2. Description of Related Art
Conventionally, a game apparatus for displaying a virtual three-dimensional space created by three-dimensional computer graphics is known. Such a game apparatus arranges objects consisting of a plurality of polygons (primitive surfaces) in a virtual three-dimensional space represented in a world coordinate system, and generates images viewed from a view point in the virtual three-dimensional space.
That is, the game apparatus operates coordinate values and a direction of each object (polygons constituting each object, vertexes constituting each polygon) in the world coordinate system. Then, the game apparatus determines a view point, an eyes direction, and a view volume (a field of view; a pyramid determined by a field of view angle and a Z direction depth of field) of the view point, and transforms the coordinate values and the direction of each object represented in the world coordinate system to those represented in a viewing coordinate system. Then, the game apparatus performs a hidden surfaces processing to the polygons, and perspective projects the polygons in a screen coordinate system. Thereby, the game apparatus decides a color of each pixel of a frame buffer (a screen).
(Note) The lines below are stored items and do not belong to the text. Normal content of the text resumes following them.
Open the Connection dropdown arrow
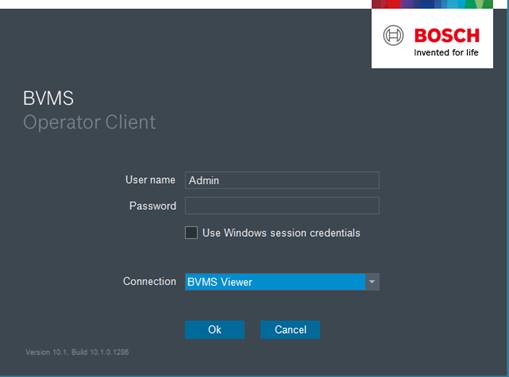This screenshot has height=377, width=509. click(372, 282)
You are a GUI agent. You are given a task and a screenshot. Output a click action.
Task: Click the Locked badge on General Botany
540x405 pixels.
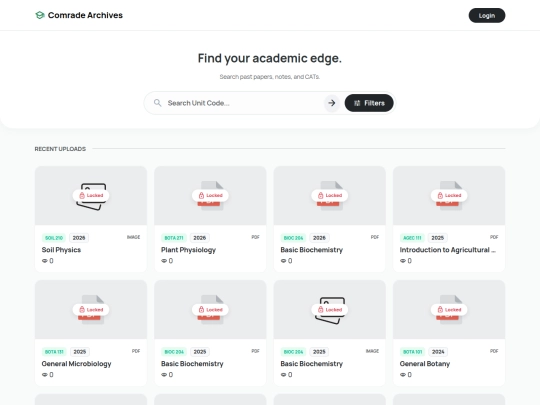[449, 310]
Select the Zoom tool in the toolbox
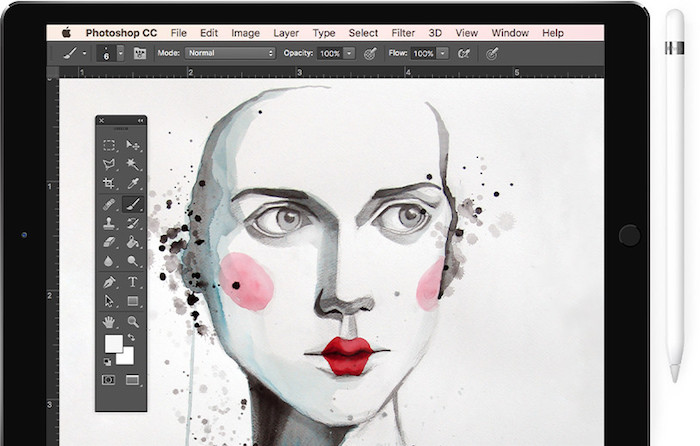Viewport: 700px width, 446px height. (x=132, y=321)
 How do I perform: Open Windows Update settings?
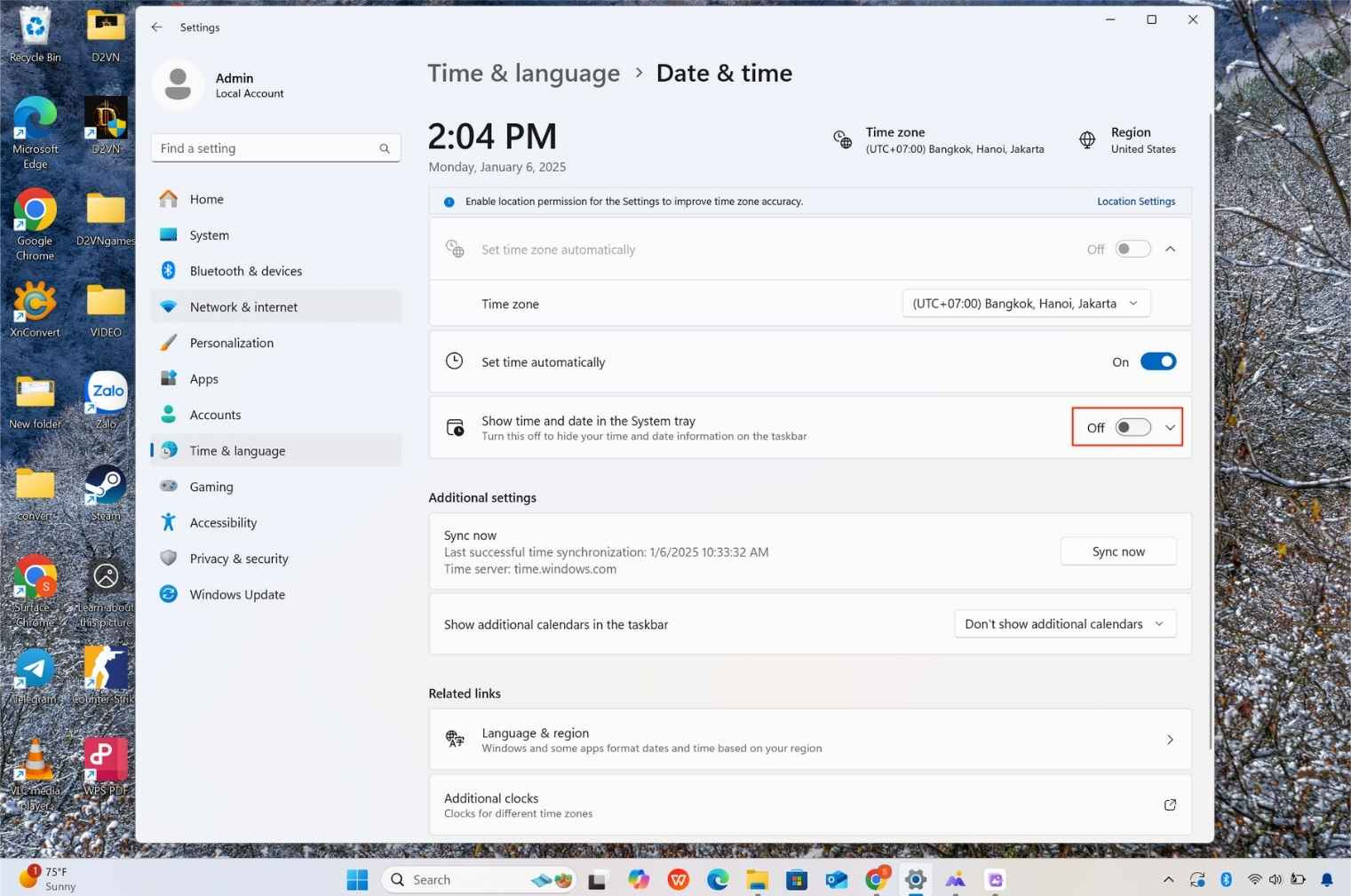coord(236,594)
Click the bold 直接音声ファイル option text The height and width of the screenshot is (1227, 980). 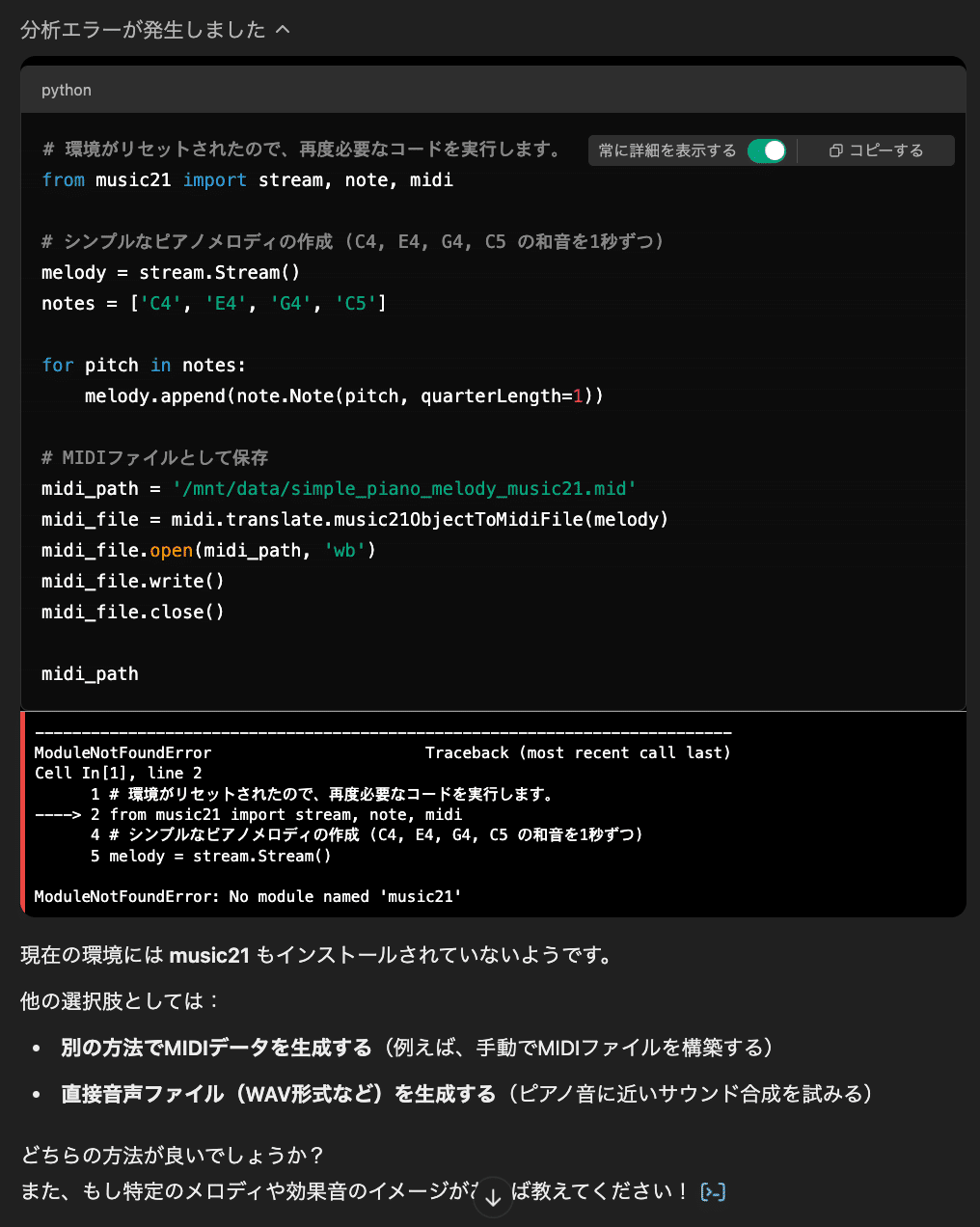point(278,1094)
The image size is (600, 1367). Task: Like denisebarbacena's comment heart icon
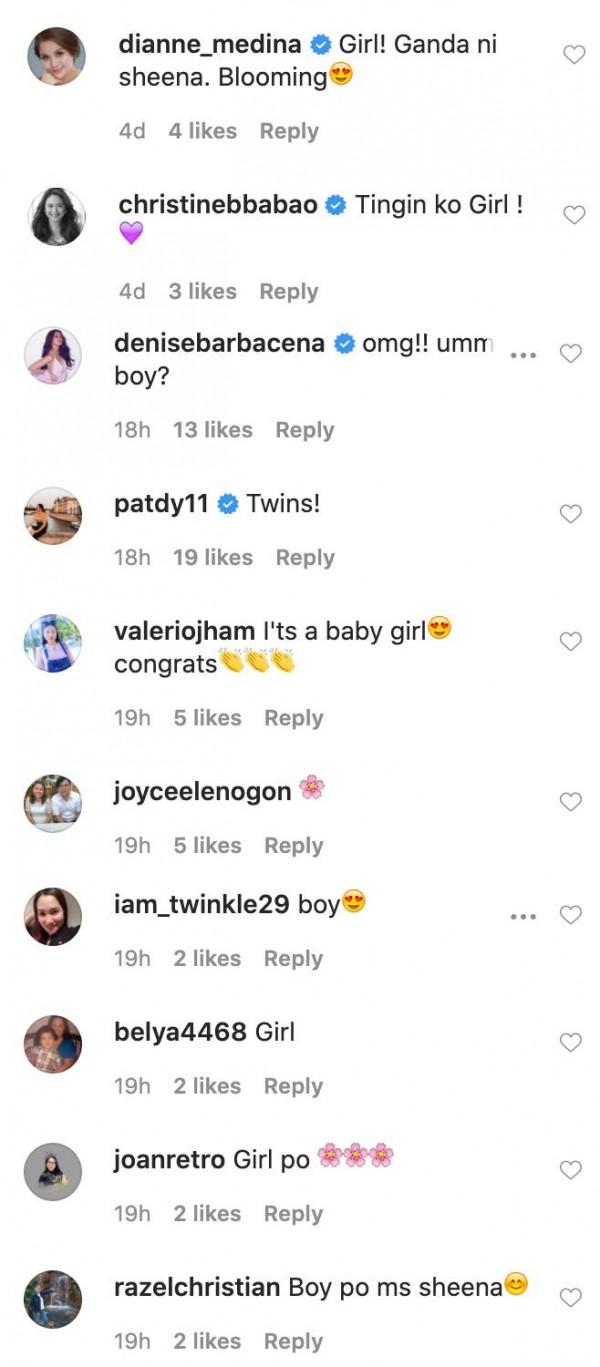point(570,354)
As one algorithm of the hidden surfaces processing, it is a Z buffer algorithm. In order to perform the Z buffer algorithm, the game apparatus prepares a Z buffer that is a storage area therein. The Z buffer is a storage area storing Z values in the screen coordinate system, corresponding to pixels stored in the frame buffer, respectively. According to the Z buffer algorithm, the game apparatus perspective projects all polygons on the screen in voluntary order. Herein, when perspective projecting any one of polygons on the screen, the game apparatus performs the following processing.
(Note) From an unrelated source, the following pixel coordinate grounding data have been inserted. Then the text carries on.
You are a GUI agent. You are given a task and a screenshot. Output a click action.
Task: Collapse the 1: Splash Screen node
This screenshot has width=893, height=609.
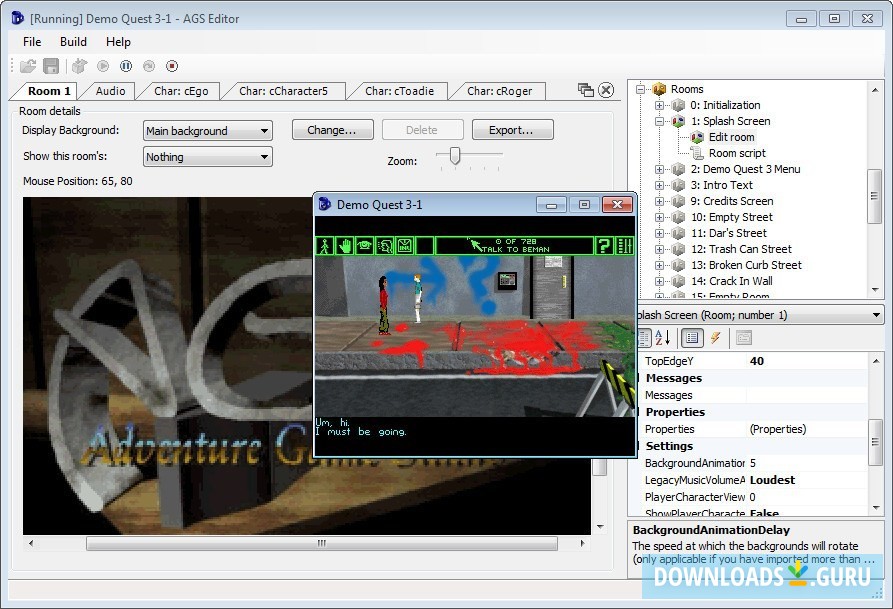(x=657, y=120)
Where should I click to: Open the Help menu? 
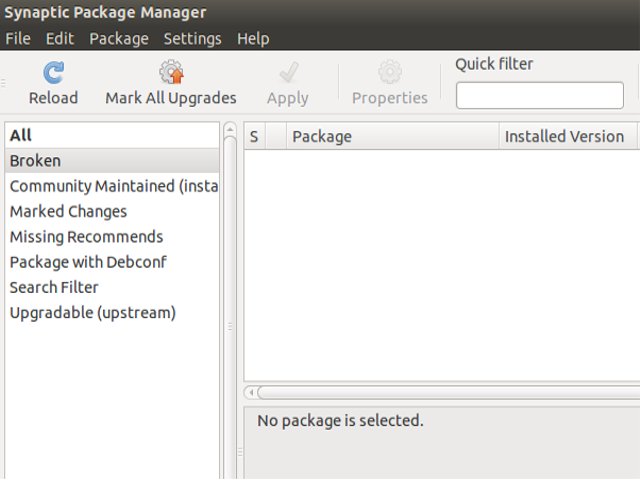253,39
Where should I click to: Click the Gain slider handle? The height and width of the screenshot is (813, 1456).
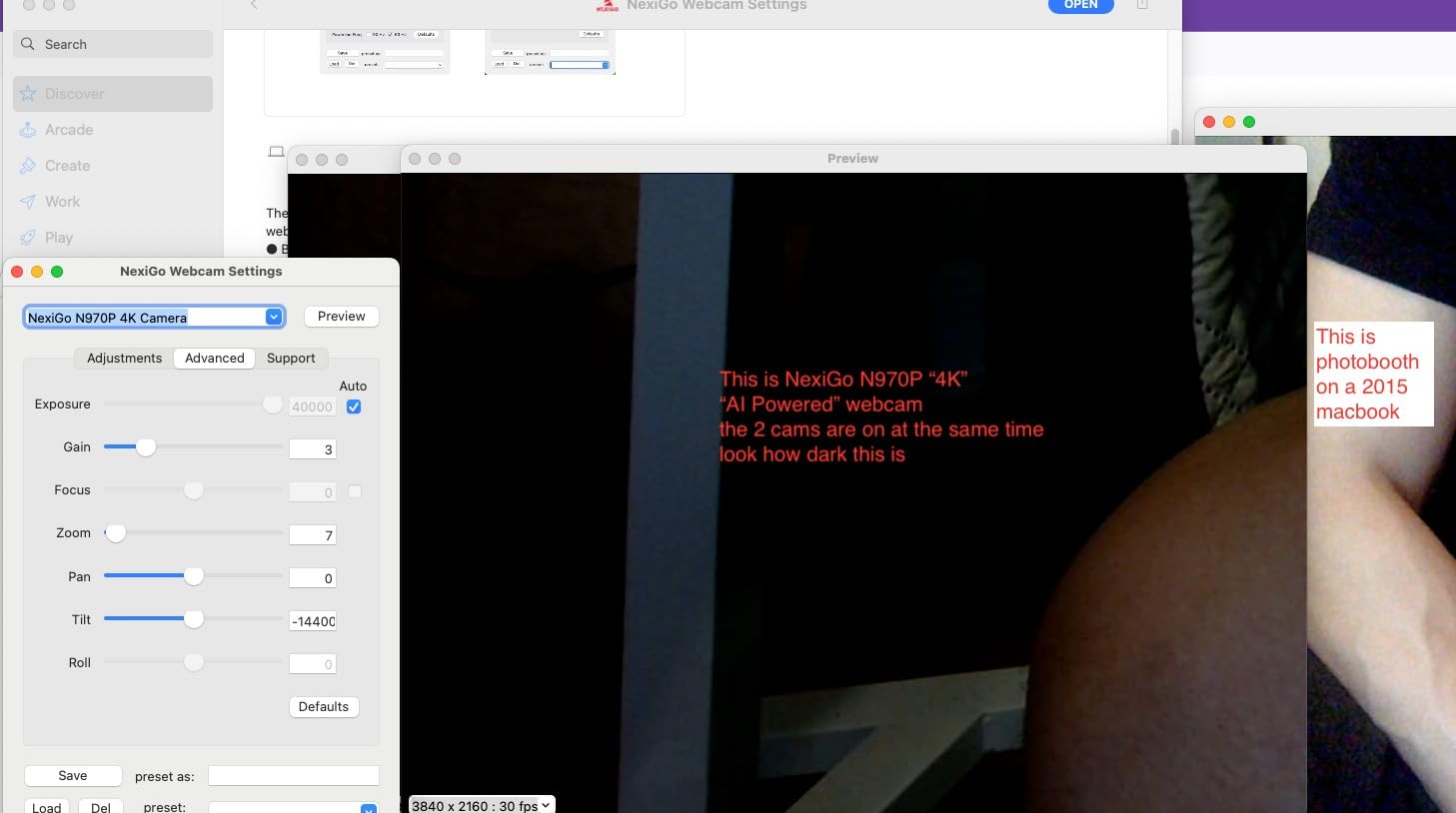pyautogui.click(x=146, y=447)
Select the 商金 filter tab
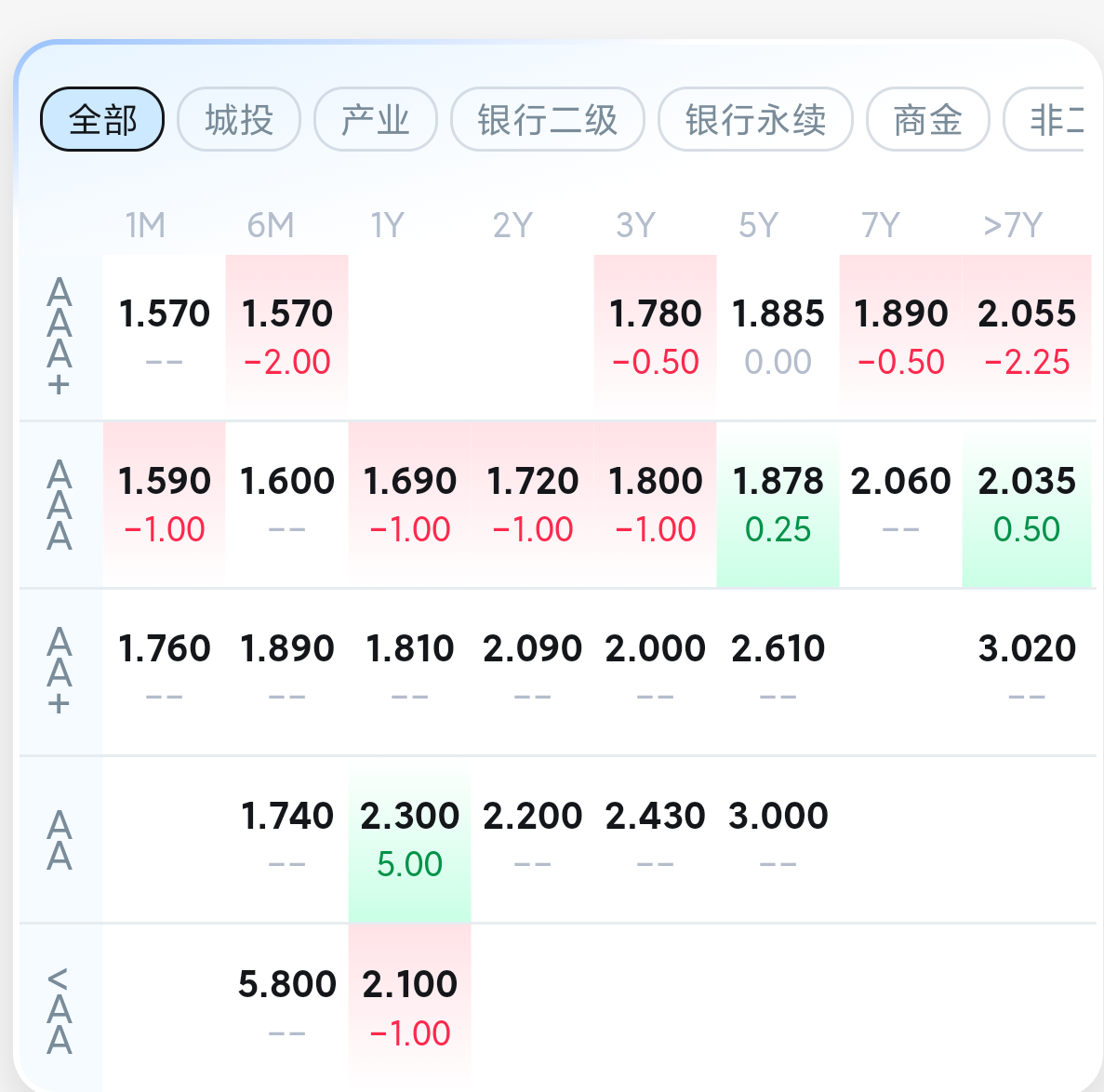Viewport: 1104px width, 1092px height. pos(927,119)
That is, in case Z values of pixels occupied by the perspective projected polygon are not stored in the Z buffer, the game apparatus stores the color of the point of the polygon corresponding to each pixel in the frame buffer, in the pixel of the frame buffer. On the other hand, in case Z values of pixels occupied by the polygon are stored in the Z buffer, the game apparatus compares the Z value of the point of the polygon corresponding to each pixel with the Z value of the pixel. Then, in case the Z value of the point of the polygon is smaller than the Z value of the pixel corresponding to the point, the game apparatus rewrites the Z value of the pixel to the Z value of the point, stores the Z value of the point in the Z buffer, and provides the color of the point to the pixel. On the other hand, in the case the Z value of the point of the polygon is larger than the Z value of the pixel corresponding to the point, the game apparatus does not rewrite the Z value of the pixel, and does not provide the color of the point to the pixel. When the game apparatus outputs values stored in the frame buffer after performing the above-described processing to each pixel, it is possible that the game apparatus performs the hidden surfaces processing to all polygons.
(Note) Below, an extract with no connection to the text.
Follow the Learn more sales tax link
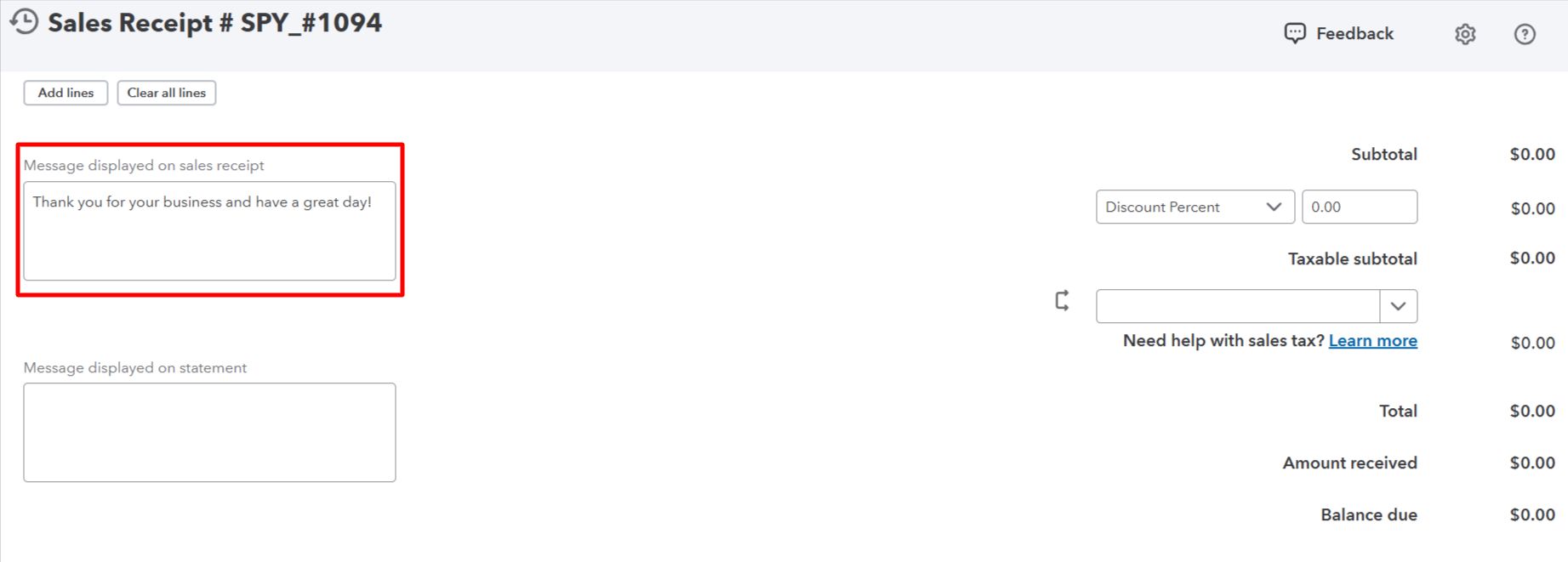The image size is (1568, 562). (x=1372, y=341)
As another algorithm of the hidden surfaces processing, it is a back surfaces clipping algorithm. The back surfaces clipping algorithm is an algorithm of performing the hidden surfaces processing without perspective projecting all polygons. According to the back surfaces clipping algorithm, the game apparatus performs the following processing to each object provided in the virtual three-dimensional space.
That is, the game apparatus determines whether each polygon constituting the object is at the view point side (the front) of the object or the opposite side (the back) to the view point, on the basis of an eyes direction and direction of a normal of each polygon. More specifically, the game apparatus operates an angle between a normal vector of each polygon and an eyes vector, decides that the polygon is at the back in case the angle is an acute angle, and decides that the polygon is at the front in case the angle is an obtuse angle. Then, the game apparatus transforms only the polygons at the front to those represented in the screen coordinate system, and thereby determines the color of each pixel stored in the frame buffer. Therefore, because the game apparatus displays only the front of each object, it is possible that the game apparatus performs the hidden surfaces processing to all polygons.
By the way, in order to display more realistic images on a display screen, there is a case a transparent object or a translucent object such as a window glass or a water surface is provided in the virtual three-dimensional space. Hereinafter, the transparent object and the translucent object will be called a transparent object. The game apparatus displays the transparent object on the screen by performing the following processing.
That is, the game apparatus perspective projects the transparent object on the screen coordinate system, and determines colors of pixels corresponding to points included in each transparent polygon of the transparent object, according to an alpha value of the transparent object. More specifically, the game apparatus composes the color of each pixel decided before displaying the transparent polygon on the screen and the color of the transparent polygon, according to the alpha value, and thereby determines each pixel of the frame buffer. When the game apparatus performs the above-described processing to all transparent polygons constituting the transparent object, the transparent object is displayed on the screen.
In the game apparatus according to an earlier development, there are the following problems in case the game apparatus performs the hidden surfaces processing to the transparent polygon.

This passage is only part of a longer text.